Following “disturbances” at Michigan State University at the end of the semester, the MSU-Oakland Board of Trustees passed a resolution unanimously, declaring that “freedom requires order and discipline”.

These “disturbances” were a series of student marches and sit-ins following a marijuana bust. Throughout the protests, 26 additional arrests were made, according to a 1968 issue of Michigan Daily.

However at the time, the Oakland University Board of Trustees was technically called the MSU-Oakland BOT. Meaning that the incidents at MSU directly impacted Oakland.

“The University holds that freedom requires order and discipline,” read the resolution and ordinances from the June 15 meeting, “and to protect the one it must maintain the others. The right to this freedom and the responsibility of the Trustees and Officers to maintain this order and discipline are shared by faculty, students, and the members of the general public who come to this campus.”

On the inside of the Oakland Observer, the student newspaper at that time, from June 28, 1968, Managing Editor Mike Honey ran an opinion piece about his emotions on the matter.

“The set-up of the university at present is basically an authoritarian one,” Honey said. “For the faculty to agree with such a set-up in the name of ‘democracy’ is for them to engage in mis-education.”

Honey went on, insisting that the BOT would always be operating as an authoritarian force, and it emphasized the non-democratic nature of the university.

The first question is why students protested the arrests in the first place. According to the Michigan Daily, several students came forward and said they were told by “dormitory counselors” to spy on other residents.

Many assumed that this spying is what led to university police to aid state police in the arrests. Students also believed the busts were overstepping the “proper function of an arm of the university”.

The Daily article ran partly as follows: “The campus police armed with guns and clubs regularly patrol the campus. Several students complained at the rallies that the police made a habit of harassing the students who were on the students late at night”

Police brought warrants for the arrests of several MSU students, and MSU police aided those state officers with locating and arresting them for alleged marijuana and LSD sales.

In the June 28 issue of the Observer, Donald E. Morse, assistant professor in the department of English said the Observer’s opinion article regarding the need to disarm campus police “is a safe, sensible suggestion, one which I hope will be immediately implemented by the administration.”

The main concerns that student protestors seemed to have were that there were violations of student privacy, since students were employed to spy on one another.

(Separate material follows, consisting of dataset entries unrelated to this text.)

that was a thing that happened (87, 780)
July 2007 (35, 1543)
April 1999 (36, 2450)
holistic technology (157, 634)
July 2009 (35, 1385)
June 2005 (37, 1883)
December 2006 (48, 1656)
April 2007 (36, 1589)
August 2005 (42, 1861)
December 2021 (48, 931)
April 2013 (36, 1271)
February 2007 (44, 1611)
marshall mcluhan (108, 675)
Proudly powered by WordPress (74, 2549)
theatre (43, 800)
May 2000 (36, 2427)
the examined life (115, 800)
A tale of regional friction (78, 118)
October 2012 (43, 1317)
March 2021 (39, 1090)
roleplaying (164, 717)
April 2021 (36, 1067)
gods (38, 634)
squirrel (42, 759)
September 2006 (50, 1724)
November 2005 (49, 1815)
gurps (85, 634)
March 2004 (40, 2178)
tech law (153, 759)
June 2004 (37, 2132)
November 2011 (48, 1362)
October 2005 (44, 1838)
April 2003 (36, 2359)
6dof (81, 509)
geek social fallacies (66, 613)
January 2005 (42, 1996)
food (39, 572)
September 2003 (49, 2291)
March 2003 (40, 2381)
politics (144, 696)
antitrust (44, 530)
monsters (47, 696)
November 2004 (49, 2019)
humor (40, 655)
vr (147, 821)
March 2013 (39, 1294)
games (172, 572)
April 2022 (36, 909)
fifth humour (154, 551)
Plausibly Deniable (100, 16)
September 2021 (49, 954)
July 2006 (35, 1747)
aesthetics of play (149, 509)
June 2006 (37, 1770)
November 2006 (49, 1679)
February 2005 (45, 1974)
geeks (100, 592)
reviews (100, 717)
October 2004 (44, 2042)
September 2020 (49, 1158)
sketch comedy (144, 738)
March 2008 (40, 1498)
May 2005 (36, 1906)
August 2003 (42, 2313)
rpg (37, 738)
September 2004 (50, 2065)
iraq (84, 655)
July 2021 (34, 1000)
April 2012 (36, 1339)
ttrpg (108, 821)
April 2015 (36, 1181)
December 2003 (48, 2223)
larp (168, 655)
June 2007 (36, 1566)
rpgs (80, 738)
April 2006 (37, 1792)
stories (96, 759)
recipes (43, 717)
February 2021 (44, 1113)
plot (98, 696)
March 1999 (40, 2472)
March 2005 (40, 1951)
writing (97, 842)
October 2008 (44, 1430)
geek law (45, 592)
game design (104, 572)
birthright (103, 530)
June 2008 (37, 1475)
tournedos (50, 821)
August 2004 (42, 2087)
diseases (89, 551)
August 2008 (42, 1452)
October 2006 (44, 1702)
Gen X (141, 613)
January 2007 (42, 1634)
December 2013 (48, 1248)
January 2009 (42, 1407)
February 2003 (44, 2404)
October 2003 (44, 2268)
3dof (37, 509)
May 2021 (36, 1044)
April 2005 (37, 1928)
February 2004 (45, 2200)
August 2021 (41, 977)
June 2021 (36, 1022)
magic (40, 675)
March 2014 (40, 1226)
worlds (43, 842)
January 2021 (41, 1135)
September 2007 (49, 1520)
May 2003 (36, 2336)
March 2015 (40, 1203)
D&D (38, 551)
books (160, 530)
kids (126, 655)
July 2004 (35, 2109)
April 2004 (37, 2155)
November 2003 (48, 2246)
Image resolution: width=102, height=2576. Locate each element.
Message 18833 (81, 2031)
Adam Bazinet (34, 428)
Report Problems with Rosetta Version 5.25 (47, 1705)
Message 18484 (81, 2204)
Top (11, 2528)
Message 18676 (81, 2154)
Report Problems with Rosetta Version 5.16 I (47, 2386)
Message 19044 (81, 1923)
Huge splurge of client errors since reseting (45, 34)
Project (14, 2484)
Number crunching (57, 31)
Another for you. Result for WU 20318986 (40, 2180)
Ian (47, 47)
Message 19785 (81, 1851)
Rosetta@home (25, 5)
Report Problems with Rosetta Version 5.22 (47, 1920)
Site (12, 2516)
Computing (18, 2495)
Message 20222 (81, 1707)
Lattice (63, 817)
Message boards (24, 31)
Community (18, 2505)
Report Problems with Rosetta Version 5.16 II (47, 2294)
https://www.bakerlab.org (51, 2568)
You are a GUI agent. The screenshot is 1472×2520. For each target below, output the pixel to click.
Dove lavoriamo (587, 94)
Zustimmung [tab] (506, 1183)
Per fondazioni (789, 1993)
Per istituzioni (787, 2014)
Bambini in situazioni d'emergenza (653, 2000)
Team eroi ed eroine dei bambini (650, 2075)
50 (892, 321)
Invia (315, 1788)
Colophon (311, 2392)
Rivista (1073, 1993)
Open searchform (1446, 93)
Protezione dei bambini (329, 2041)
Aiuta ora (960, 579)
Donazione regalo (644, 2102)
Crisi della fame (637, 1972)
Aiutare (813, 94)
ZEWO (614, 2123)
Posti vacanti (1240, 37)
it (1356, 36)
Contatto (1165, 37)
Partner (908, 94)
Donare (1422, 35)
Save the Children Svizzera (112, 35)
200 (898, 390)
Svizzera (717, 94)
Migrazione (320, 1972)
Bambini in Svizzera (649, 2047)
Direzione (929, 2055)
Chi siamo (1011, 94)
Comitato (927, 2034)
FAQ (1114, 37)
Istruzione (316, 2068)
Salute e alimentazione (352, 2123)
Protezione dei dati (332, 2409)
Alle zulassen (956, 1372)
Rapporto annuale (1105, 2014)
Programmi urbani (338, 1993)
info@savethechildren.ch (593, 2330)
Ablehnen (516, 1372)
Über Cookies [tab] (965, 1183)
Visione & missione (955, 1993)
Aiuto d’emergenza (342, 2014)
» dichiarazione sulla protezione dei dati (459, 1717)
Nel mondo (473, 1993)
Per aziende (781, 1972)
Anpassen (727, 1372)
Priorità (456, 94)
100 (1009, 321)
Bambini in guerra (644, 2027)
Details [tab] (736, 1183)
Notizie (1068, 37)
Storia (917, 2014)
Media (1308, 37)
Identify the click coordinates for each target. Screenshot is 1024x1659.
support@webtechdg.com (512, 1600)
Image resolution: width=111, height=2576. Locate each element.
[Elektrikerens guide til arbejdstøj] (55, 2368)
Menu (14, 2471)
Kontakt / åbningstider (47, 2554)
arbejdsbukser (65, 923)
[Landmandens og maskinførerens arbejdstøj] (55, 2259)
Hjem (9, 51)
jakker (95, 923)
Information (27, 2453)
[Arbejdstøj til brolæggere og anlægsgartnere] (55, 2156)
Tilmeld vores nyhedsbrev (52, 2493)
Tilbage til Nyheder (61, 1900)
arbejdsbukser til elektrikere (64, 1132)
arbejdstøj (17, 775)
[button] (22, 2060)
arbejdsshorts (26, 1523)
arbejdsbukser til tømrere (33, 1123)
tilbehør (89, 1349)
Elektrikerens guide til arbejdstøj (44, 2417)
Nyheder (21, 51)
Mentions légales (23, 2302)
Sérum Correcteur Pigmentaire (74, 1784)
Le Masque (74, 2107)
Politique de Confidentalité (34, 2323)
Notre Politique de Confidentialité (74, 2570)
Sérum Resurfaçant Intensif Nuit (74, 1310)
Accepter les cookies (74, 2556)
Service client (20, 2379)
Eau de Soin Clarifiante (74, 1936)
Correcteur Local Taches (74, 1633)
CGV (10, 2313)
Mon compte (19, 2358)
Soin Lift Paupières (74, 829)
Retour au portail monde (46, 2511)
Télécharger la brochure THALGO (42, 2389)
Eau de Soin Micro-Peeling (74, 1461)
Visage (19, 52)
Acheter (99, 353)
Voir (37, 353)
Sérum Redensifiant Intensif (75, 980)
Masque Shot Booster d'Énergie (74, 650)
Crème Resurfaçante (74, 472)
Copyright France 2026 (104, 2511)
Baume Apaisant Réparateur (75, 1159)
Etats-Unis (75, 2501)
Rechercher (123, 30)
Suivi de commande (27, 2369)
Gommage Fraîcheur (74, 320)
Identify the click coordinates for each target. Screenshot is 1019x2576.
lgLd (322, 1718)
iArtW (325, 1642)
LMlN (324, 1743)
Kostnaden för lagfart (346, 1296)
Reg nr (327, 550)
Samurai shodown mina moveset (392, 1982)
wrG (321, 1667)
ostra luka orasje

Another reason, according to the Michigan Daily, was that some students were opposed to the prohibition of marijuana.

The result of these protests at MSU led to the aforementioned resolution and ordinaces at Oakland. The MSU-OU BOT enacted 8 new policies about “disorderly assemblages or conduct”.

These ordinances said, in part, that no one should assemble together for the purpose of creating any noise or disturbance, riot, or “improper diversion”.